Теперь засмеялся студент:
– Это одно из самых бессмысленных утверждений, которое я когда-либо слышал. Ты хочешь говорить о гендерных различиях только потому, что боишься говорить о высоком.
– Пинтер интересен только мужчинам, – сказала Вероника. – А почему он интересен мужчинам? Потому что он женоненавистник. Его пьесы взывают к женоненавистничеству, запрятанному в глубине души всякого мужчины.
– Я не женоненавистник.
– Ну да. Все мужчины ненавидят женщин.
– Да ты сама в это не веришь.
– Еще как верю.
– И считаешь всех мужчин потенциальными насильниками?
– Да.
– Ну вот, еще одна бессмыслица.
– Смысл весьма прозрачный. У всех мужчин есть задатки насильника.

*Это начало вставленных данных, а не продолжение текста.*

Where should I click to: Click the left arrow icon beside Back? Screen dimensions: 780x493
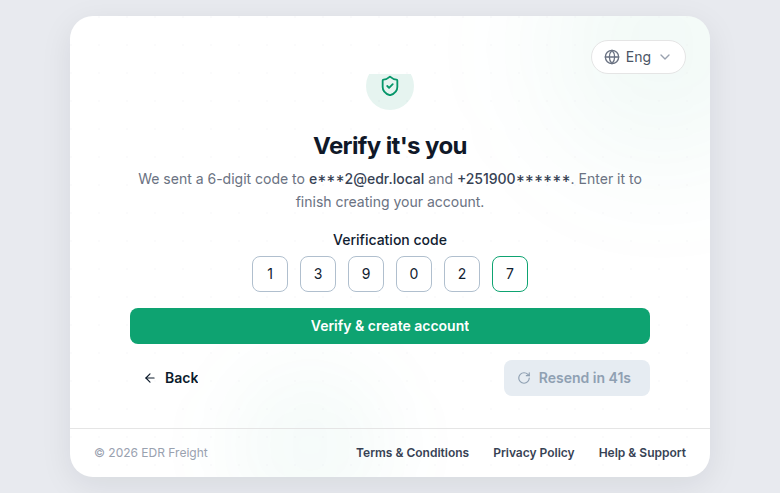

– У всех мужчин есть орудие насилия. Это не одно и то же.
– Речь не о том, что все мужчины обладают необходимым… оборудованием. Я говорю, что нет такого мужчины, который не испытывал бы в самом мрачном уголке своей души глубокой обиды – и зависти – к нашей силе, и обида эта иногда переходит в ненависть, а потому способна обернуться насилием.
Последовала короткая пауза. Студент что-то промямлил и тут же затих. Потом снова заговорил и снова умолк. В конце концов, не придумал ничего лучшего, чем:
– Да, но у тебя нет доказательств.
– Вокруг полно доказательств.
– Да, но у тебя нет объективных доказательств.
– Объективность, – сказала Вероника, закуривая снова, – это мужская субъективность.
Долгую и отчасти даже благоговейную тишину, наступившую после этого вердикта, нарушила Сара:
– Мне кажется, она права.
Сидевшие за столом разом повернулись к ней.